--- Task instructions ---
Pictures in the entries below are to be left out; otherwise, reproduce exactly the lines from the first through the line containing "Task: Open the".

[Stored records]
※
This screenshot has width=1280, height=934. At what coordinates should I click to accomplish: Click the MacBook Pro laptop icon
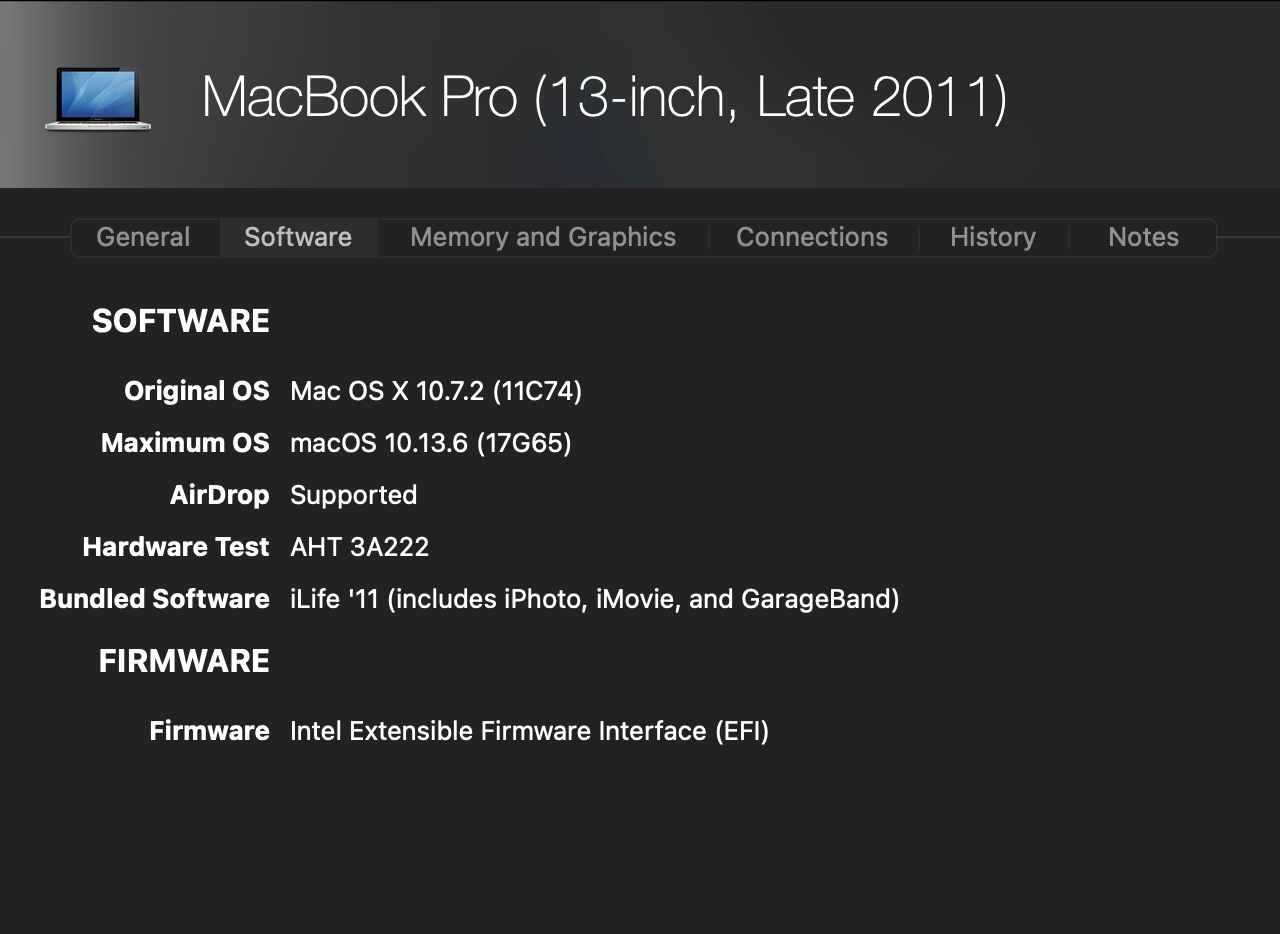[x=97, y=98]
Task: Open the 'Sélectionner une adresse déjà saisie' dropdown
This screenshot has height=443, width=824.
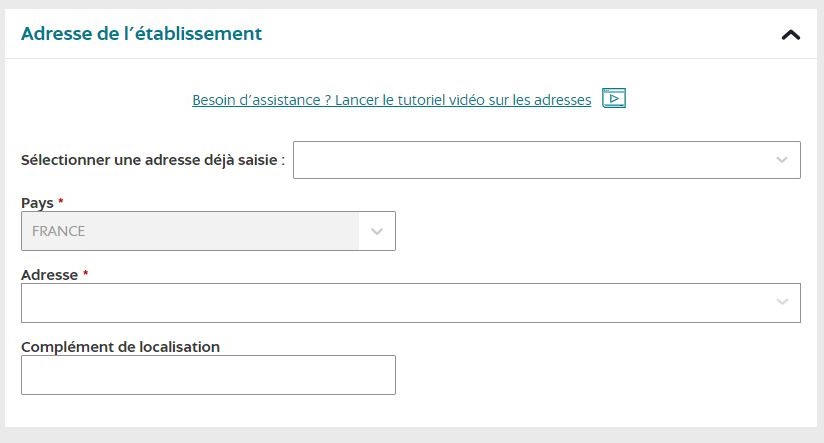Action: 530,160
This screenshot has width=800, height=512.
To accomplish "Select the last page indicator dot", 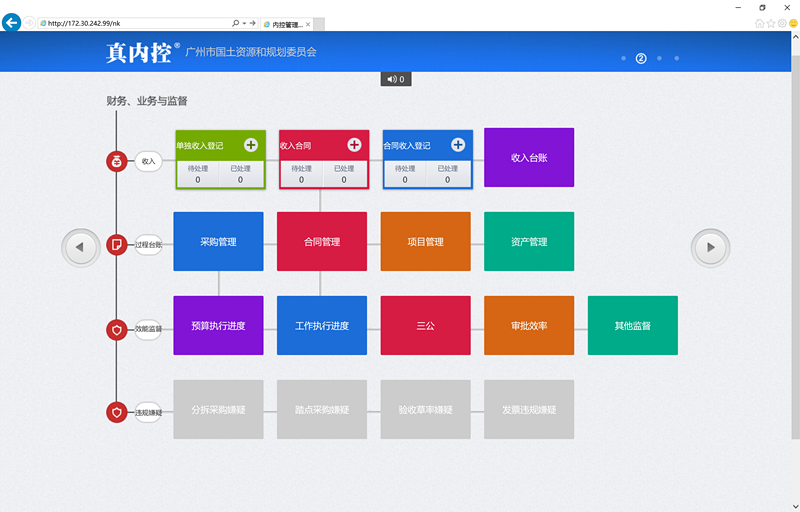I will (x=676, y=58).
※
--- Answer to the exercise ---
This screenshot has width=1280, height=934. At what coordinates should I click to accomplish: Click the MacBook Pro laptop icon
[x=97, y=98]
Task: Open the 'Sélectionner une adresse déjà saisie' dropdown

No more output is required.